Pourquoi les juges s’occupent-ils d’un cas de maltraitance d’un animal ? Les offices vétérinaires ne sont pas intéressés par le fait de saisir les tribunaux pour défendre l’animal, contre le propriétaire.

Le mot clé de la protection des animaux est la souffrance à éviter absolument si elle n’est pas nécessaire. La sensibilité est acceptée comme base de la protection de l’animal. Mais, aujourd’hui, tout cela ne suffit plus. En effet, le génie génétique, par exemple, peut générer des animaux comme des mouches avec 12 yeux, des poissons avec des gènes d’arbres pour les rendre plus résistants contre le froid ! Un nouveau monde de malfaisance s’ouvre non seulement avec les nouvelles technologies, mais aussi avec tous les systèmes modernes de détention d’animaux. Au-delà de sa capacité à souffrir, l’animal doit être pris au sérieux dans son intégrité et sa dignité ! Prenons l’exemple, certes choquant, de l’acte sexuel homme-animal, qui a été pendant longtemps légal en Suisse et qui l’est toujours en Allemagne, la raison en étant qu’une vache pénétrée ne souffre probablement pas. Mais a-t-elle été mise au monde pour être abusée légalement par des individus “louches” ? Nous pensons bien évidemment que non.
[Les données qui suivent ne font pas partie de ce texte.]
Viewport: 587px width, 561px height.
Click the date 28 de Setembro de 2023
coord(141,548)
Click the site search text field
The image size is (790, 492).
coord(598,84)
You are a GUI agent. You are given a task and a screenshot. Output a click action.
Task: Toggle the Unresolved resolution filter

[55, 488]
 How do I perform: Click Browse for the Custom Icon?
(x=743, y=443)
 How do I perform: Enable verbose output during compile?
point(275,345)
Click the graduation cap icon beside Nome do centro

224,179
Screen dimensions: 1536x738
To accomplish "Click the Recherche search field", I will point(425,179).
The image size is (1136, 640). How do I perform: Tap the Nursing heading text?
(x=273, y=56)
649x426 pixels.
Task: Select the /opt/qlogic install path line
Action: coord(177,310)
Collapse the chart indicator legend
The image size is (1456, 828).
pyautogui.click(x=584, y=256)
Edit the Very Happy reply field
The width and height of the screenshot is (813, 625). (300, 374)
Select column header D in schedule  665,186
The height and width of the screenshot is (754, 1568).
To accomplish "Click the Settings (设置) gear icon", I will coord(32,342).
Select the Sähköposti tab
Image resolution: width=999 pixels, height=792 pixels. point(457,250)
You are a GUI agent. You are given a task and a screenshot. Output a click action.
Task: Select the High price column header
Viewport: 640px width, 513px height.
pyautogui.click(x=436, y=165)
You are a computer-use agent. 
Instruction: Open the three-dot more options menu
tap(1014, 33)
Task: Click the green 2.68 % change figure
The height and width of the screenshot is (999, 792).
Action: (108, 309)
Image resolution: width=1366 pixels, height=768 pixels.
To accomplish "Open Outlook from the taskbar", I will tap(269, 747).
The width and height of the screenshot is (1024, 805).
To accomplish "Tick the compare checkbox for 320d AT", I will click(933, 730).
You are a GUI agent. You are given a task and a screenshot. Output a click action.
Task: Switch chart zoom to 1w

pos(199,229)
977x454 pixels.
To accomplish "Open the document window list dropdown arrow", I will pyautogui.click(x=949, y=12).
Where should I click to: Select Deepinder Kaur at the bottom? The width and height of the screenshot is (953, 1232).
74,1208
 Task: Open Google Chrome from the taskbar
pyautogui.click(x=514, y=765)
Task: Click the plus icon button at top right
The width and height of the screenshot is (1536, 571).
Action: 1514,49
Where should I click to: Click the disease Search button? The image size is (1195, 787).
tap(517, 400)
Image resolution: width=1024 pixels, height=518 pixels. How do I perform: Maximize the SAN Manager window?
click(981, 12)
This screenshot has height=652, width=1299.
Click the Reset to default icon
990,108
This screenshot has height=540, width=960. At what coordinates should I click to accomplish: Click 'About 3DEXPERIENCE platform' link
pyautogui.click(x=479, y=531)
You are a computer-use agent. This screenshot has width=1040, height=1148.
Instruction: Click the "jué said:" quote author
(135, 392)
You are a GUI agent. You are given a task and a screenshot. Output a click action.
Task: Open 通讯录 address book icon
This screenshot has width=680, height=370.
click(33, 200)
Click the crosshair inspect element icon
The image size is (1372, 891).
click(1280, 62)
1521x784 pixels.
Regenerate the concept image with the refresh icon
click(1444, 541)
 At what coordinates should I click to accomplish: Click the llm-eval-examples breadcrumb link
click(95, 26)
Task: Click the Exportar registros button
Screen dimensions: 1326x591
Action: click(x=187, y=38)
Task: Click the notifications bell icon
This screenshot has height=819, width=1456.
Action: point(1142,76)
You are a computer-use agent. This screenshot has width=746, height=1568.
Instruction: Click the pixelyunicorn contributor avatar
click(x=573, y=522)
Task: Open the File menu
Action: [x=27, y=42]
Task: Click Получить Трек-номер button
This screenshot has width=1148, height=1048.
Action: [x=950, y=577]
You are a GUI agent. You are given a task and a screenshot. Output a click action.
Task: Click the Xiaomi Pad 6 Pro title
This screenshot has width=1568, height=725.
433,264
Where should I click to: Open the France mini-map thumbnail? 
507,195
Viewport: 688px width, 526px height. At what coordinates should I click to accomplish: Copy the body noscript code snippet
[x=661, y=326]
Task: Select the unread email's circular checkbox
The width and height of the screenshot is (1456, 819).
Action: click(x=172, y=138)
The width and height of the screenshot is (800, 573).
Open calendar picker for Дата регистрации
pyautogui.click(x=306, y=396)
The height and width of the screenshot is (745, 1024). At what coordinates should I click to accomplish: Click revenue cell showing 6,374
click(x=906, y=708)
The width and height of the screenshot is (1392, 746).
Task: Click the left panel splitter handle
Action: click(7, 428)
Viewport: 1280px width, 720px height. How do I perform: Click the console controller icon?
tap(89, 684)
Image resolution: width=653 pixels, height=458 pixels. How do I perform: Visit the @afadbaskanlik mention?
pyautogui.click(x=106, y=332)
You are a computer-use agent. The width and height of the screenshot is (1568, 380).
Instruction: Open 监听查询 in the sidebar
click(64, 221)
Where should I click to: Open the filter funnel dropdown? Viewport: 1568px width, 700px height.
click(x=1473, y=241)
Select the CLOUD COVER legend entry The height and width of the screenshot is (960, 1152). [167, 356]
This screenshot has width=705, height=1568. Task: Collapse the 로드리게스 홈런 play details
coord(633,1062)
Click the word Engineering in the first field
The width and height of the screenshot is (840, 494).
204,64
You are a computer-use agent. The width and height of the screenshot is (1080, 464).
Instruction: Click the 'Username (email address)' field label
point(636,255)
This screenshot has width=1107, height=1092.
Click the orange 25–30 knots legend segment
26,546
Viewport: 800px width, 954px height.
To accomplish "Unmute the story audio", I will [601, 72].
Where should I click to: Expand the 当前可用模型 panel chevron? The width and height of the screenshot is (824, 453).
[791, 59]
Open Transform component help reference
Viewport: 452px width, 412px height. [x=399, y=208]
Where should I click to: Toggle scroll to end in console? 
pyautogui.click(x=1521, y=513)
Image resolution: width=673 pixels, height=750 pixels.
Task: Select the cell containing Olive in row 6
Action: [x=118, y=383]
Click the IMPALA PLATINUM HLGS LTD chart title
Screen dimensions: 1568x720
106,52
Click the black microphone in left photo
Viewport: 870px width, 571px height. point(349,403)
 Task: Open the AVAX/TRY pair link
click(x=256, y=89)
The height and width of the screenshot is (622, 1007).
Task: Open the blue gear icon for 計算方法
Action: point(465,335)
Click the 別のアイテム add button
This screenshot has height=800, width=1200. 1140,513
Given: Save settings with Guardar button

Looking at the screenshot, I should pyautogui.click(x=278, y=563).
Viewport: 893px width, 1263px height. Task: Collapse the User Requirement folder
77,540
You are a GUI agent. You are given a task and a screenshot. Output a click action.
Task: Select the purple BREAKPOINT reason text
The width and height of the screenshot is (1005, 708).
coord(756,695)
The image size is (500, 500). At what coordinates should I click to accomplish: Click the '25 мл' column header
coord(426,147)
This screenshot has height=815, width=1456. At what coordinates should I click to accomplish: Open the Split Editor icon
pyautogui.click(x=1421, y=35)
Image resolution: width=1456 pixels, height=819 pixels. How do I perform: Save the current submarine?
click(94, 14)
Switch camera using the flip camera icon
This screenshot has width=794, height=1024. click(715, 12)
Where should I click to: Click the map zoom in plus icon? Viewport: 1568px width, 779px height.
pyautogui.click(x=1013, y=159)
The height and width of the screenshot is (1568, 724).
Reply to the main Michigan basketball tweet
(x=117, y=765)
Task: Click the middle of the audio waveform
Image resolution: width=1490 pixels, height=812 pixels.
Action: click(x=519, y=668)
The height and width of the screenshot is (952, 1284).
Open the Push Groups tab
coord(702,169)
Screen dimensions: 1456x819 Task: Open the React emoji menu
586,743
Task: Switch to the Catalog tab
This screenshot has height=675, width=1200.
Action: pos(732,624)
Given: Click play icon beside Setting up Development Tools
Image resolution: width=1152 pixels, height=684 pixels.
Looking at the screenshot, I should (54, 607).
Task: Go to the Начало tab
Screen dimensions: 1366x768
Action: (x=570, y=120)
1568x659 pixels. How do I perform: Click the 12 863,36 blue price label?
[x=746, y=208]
Par conséquent, la protection des animaux doit être prise au sérieux, comme c’est le cas en Suisse depuis 1992.

Antoine Goetschel est avocat spécialiste en droit animal, à Zurich, en Suisse, le seul canton a être doté d’un tel juriste, depuis 2007. Il est le premier et le seul avocat des animaux en Europe et dans le monde, et a déjà traité plus de 200 affaires relatives à leur protection. Antoine Goetschel est également l’auteur de plusieurs publications sur l’animal dans le droit. Il a créé la Fondation pour l’animal dans son droit (Tier im Recht) et est aussi président du GAL Projet, pour aider à créer et à promouvoir un cadre relatif aux animaux dans la loi, à l’échelle internationale (www.globalanimallaw.org).